**TRECHO APRESENTADO**
Este é o primeiro passo; a cura interior requer mais dois.
O
segundo é suportar, juntos, as feridas. Nesta narração evangélica,
não temos a cura só de um cego, como por exemplo nos casos de Bartimeu (cf. Mc 10,46-52) ou do
cego de nascença (cf. Jo 9,1-41).
Aqui, os cegos são dois. Vão juntos pela estrada. Juntos, partilham a pena da
sua condição, juntos desejam uma luz que possa acender um clarão no coração das
suas noites. O texto que ouvimos está sempre no plural, porque os dois fazem
tudo juntos: ambos seguem Jesus, ambos clamam para Ele e pedem a cura; não cada
um para si mesmo, mas juntos. É significativo ouvi-los dizer a Cristo: Tem
misericórdia de nós. Usam «nós»; não dizem «de mim». Não pensa cada qual na
própria cegueira, mas pedem ajuda juntos. Eis o sinal eloquente da vida cristã,
eis o traço distintivo do espírito eclesial: pensar, falar, agir como um «nós»,
saindo do individualismo e da pretensão de autossuficiência que fazem adoecer o
coração.
Os
dois cegos ensinam-nos tanto com a partilha das suas tribulações e a sua
amizade fraterna. Cada um de nós está de algum modo cego por causa do pecado,
que nos impede de «ver» Deus como Pai e os outros como irmãos. O que faz o
pecado é desvirtuar a realidade: faz-nos ver Deus como patrão e os outros como
problemas. É a obra do tentador, que falsifica as coisas e tende a mostrá-las a
nós sob uma luz negativa, para nos lançar no desconforto e na amargura. E a má
tristeza, que é perigosa e não vem de Deus, aninha-se bem na solidão. Por isso
não se pode enfrentar a escuridão sozinho. Se levarmos sozinhos as nossas
cegueiras interiores, somos sufocados. Precisamos colocar-nos um ao lado do
outro, partilhar as feridas, enfrentar juntos a estrada.

**ITENS**
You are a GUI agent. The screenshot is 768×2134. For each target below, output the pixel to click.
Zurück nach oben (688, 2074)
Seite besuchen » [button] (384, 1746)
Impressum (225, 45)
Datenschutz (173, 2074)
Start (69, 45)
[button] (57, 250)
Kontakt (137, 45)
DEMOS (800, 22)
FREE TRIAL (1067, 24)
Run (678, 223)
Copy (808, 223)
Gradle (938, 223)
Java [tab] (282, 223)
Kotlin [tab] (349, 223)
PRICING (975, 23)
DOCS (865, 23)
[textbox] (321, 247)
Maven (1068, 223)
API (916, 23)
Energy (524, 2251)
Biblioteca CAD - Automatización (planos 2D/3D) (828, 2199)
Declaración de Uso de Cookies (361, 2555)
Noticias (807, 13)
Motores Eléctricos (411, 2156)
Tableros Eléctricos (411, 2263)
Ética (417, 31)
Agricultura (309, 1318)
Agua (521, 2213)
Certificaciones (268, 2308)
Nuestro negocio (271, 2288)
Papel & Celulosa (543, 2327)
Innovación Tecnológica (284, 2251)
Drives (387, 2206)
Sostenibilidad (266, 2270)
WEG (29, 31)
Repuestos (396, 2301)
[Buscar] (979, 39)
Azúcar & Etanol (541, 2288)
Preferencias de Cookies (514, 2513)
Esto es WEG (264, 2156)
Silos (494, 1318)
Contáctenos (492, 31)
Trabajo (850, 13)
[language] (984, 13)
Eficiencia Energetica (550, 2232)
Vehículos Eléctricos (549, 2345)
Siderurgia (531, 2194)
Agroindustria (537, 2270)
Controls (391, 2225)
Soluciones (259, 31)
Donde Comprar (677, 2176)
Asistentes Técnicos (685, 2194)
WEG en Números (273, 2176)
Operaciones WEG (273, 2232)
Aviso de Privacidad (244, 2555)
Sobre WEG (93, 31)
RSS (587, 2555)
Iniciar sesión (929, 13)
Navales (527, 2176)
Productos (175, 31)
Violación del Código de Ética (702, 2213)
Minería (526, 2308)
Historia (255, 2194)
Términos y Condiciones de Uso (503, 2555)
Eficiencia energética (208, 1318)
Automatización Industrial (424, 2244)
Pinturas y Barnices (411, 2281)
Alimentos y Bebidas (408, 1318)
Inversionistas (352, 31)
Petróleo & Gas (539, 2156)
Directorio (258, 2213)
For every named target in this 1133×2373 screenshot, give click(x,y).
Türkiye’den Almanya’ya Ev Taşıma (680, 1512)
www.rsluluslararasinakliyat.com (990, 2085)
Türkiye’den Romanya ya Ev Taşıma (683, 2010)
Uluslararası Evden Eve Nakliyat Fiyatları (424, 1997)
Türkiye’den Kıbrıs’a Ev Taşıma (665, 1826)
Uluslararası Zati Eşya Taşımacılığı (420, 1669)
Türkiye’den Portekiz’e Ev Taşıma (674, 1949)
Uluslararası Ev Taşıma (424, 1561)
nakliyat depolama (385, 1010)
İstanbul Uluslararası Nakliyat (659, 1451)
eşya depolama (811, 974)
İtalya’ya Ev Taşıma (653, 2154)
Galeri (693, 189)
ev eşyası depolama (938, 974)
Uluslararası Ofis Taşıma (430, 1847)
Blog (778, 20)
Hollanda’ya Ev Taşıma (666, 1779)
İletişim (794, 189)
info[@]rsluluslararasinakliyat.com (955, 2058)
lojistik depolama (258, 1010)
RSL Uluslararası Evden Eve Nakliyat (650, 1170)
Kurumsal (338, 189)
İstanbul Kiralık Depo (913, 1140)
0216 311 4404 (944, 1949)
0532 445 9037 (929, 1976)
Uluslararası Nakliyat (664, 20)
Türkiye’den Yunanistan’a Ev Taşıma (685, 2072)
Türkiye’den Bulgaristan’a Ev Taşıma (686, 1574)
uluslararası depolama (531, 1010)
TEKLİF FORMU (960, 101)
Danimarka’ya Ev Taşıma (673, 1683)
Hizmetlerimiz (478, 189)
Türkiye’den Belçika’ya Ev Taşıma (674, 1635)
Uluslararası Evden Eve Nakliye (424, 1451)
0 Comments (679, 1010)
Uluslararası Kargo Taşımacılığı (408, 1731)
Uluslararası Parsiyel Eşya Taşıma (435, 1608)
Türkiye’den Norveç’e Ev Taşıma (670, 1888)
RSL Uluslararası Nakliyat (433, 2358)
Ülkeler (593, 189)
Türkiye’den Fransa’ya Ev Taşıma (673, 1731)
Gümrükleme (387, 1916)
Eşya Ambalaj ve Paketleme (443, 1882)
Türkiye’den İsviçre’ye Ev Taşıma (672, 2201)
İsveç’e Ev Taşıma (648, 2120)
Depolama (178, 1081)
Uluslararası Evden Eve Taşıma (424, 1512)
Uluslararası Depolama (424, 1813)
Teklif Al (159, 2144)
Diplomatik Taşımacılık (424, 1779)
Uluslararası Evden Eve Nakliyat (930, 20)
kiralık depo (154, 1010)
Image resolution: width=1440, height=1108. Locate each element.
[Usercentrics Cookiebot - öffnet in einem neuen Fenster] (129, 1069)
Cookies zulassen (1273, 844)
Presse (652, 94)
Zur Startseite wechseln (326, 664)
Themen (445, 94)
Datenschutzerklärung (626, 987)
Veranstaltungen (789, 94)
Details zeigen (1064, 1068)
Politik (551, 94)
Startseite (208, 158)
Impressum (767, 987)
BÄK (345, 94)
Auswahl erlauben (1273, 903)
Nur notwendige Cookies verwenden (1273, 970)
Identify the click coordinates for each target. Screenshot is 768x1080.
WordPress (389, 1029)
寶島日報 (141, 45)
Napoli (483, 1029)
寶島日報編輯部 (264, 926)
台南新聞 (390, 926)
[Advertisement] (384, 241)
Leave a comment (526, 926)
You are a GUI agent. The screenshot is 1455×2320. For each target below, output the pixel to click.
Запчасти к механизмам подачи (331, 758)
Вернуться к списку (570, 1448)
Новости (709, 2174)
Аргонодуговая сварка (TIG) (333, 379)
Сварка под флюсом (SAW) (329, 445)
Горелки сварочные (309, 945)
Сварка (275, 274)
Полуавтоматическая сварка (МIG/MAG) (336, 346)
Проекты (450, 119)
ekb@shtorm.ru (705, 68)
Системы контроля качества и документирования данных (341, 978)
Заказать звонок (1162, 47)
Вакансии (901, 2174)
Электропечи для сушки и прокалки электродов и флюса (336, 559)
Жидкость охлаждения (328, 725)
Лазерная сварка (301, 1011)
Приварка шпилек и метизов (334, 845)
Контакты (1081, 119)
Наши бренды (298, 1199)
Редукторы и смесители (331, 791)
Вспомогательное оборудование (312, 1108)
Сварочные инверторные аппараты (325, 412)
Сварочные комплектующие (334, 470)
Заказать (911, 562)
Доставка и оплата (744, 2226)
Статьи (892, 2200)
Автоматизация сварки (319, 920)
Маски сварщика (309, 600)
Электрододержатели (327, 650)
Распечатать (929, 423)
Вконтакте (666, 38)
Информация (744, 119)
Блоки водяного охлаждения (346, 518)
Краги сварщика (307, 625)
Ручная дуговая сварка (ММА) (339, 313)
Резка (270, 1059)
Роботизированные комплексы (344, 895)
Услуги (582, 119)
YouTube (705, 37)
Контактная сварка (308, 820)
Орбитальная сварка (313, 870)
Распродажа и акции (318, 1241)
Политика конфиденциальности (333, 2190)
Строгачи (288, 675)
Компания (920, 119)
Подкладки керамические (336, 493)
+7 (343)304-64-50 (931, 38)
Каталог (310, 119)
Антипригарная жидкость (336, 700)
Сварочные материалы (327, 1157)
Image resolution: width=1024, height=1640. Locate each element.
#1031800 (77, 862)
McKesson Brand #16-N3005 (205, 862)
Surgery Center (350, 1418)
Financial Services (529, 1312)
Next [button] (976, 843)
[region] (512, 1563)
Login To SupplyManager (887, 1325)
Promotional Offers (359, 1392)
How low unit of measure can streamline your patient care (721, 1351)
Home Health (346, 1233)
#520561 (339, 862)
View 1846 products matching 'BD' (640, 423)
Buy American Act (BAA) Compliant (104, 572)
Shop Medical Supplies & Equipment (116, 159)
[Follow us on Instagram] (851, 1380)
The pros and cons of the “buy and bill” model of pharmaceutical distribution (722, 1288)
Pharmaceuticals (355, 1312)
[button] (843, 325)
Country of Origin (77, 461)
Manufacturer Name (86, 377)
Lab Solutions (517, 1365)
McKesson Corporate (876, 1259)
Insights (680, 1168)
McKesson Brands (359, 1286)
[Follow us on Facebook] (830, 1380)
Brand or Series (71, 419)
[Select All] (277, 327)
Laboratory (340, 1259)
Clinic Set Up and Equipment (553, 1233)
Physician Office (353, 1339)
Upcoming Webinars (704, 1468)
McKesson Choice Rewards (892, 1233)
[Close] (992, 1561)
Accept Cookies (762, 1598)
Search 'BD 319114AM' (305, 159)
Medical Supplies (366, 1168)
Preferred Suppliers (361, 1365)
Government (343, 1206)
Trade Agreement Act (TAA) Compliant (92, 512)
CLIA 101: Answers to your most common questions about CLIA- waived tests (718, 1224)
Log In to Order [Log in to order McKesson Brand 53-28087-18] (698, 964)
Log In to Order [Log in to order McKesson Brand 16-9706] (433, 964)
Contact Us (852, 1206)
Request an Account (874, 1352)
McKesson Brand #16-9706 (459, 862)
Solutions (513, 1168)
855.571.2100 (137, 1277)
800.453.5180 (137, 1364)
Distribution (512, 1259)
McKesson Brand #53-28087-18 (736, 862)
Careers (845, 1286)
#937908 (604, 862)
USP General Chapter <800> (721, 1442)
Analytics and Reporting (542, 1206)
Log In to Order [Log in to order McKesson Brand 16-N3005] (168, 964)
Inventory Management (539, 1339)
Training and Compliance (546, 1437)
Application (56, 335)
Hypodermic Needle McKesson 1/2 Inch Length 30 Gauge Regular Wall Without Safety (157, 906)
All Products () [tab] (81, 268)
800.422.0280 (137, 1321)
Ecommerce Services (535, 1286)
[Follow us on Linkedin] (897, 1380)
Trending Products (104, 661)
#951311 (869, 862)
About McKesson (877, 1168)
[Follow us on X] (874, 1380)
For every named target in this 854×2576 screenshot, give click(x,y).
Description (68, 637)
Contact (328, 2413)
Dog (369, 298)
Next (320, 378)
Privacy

**O QUE FAZER**
• 1. Transcreva do trecho sobre os dois cegos a passagem entre "Este é o primeiro" e "(cf. Jo 9,1-41).", inclusive.
• 2. Responda, com base no trecho sobre os dois cegos:
(a) Quantos passos a cura interior requer além do primeiro?
(b) Que palavra os dois cegos usam ao pedir misericórdia, em vez de «de mim»?
(c) Como o pecado nos faz ver Deus e os outros?

**RESPOSTAS ESCRITAS**
• 1.
Este é o primeiro passo; a cura interior requer mais dois.
O
segundo é suportar, juntos, as feridas. Nesta narração evangélica,
não temos a cura só de um cego, como por exemplo nos casos de Bartimeu (cf. Mc 10,46-52) ou do
cego de nascença (cf. Jo 9,1-41).

• 2.
(a) Mais dois.
(b) «Nós».
(c) Deus como patrão e os outros como problemas.